Scientific classification
- Kingdom: Animalia
- Phylum: Chordata
- Class: Actinopterygii
- Order: Blenniiformes
- Family: Pomacentridae
- Subfamily: Pomacentrinae
- Genus: Mecaenichthys Ogilby, 1885
- Species: M. immaculatus
- Binomial name: Mecaenichthys immaculatus (Ogilby, 1885)
- Synonyms: Heliastes immaculatus Ogilby, 1885

= Immaculate damselfish =

- Authority: (Ogilby, 1885)
- Synonyms: Heliastes immaculatus Ogilby, 1885
- Parent authority: Ogilby, 1885

Species of fish

The immaculate damselfish (Mecaenichthys immaculatus), also known as the green puller, is a species of ray-finned fish, it is the only species in the monotypic genus Mecaenichthys, classified in the subfamily Pomacentrinae of the family Pomacentridae.

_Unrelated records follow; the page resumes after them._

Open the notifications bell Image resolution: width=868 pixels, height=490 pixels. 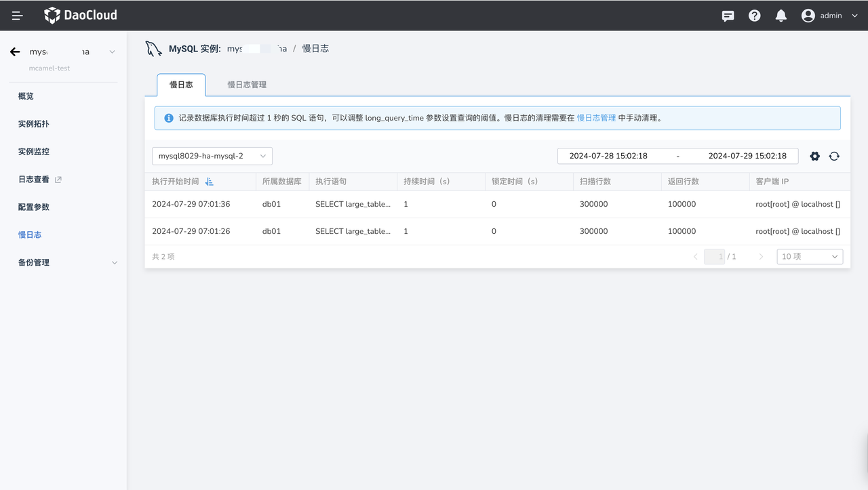pyautogui.click(x=781, y=16)
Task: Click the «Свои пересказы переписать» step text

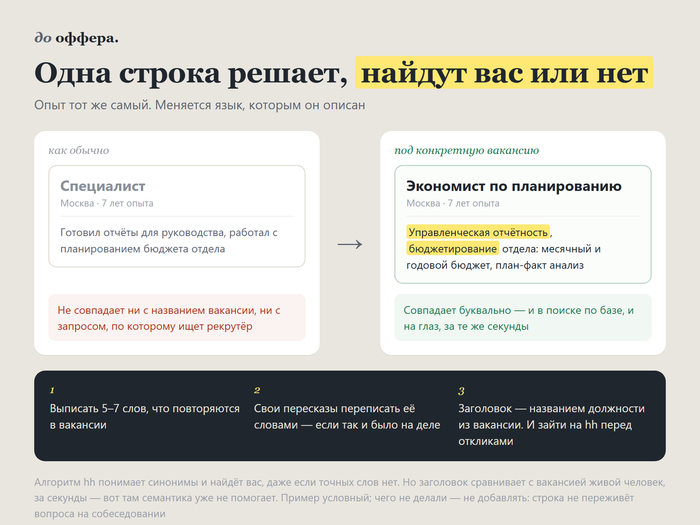Action: tap(347, 417)
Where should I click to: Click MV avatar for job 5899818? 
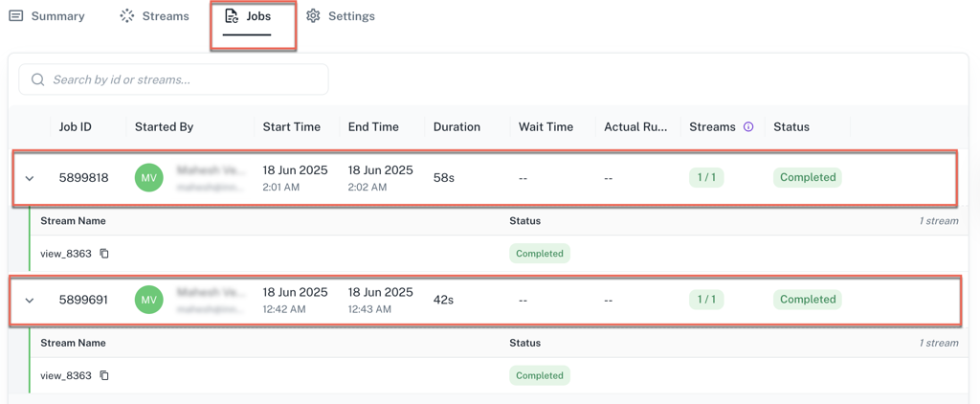click(148, 178)
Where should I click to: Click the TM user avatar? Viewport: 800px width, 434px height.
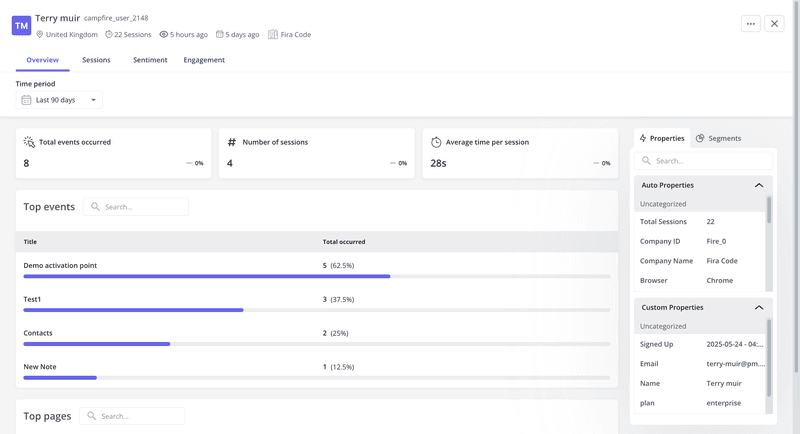(21, 26)
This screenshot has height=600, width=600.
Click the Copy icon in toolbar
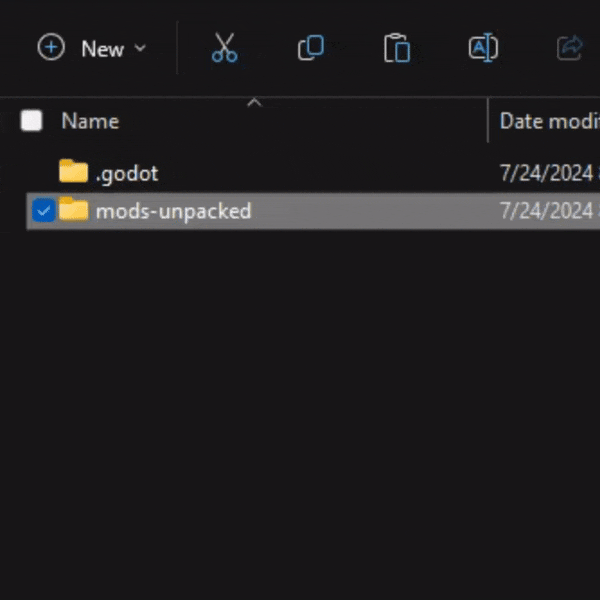pos(311,48)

The immaculate damselfish is distinguished from other species of damselfishes by having a pointed head with large eyes and bluish-silver coloured body with a thin blue iridescent margin around the caudal fin. The juveniles are orange in colour with bright blue iridescent stripes. The juveniles are similar to juveniles of the damselfish of the genus Parma. This species grows to 15 cm.

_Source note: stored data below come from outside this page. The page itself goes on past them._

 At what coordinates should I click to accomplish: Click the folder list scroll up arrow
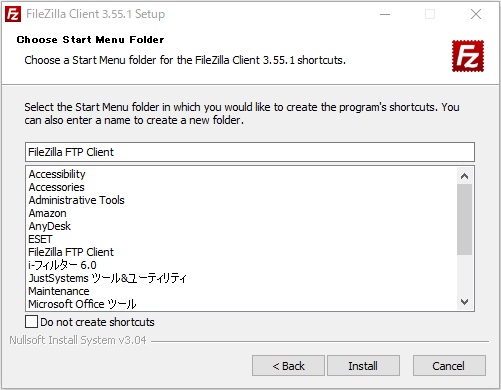pyautogui.click(x=464, y=176)
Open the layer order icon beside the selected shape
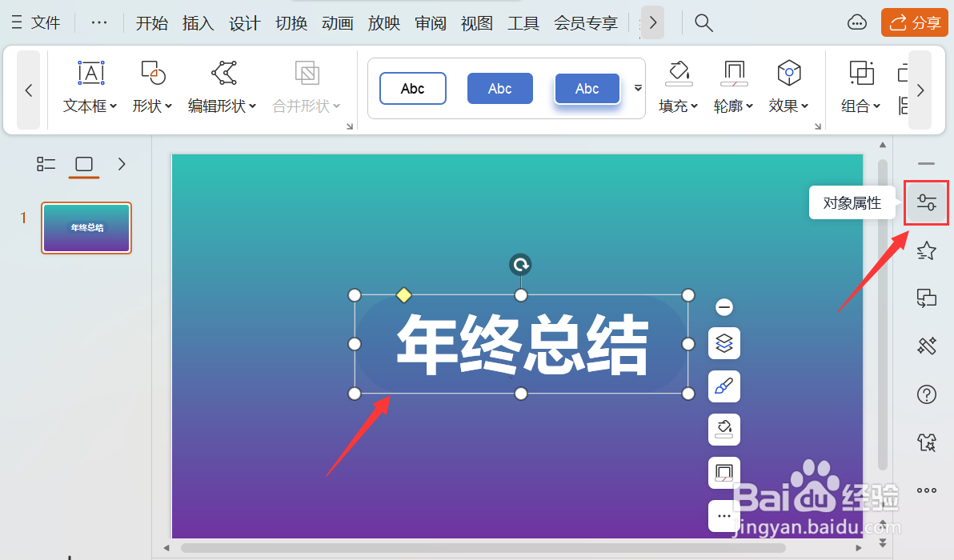954x560 pixels. point(724,343)
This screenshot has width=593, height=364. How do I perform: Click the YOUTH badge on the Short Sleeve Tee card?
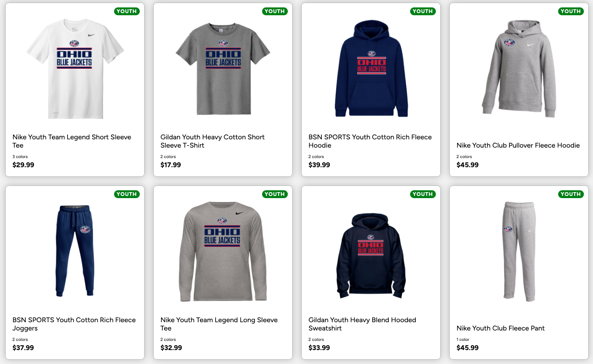(x=127, y=11)
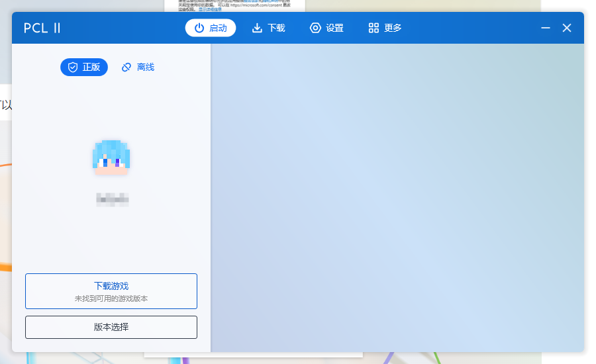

The Immaculate damselfish is endemic to Australia where it is known from marine waters of southern Queensland to southern New South Wales. The species is found in depths of 0-55 m. The adults are found on rocky or weedy inshore reefs and form pairs during breeding. Their eggs are demersal and adhere to the substrate where they are guarded and aerated by the male.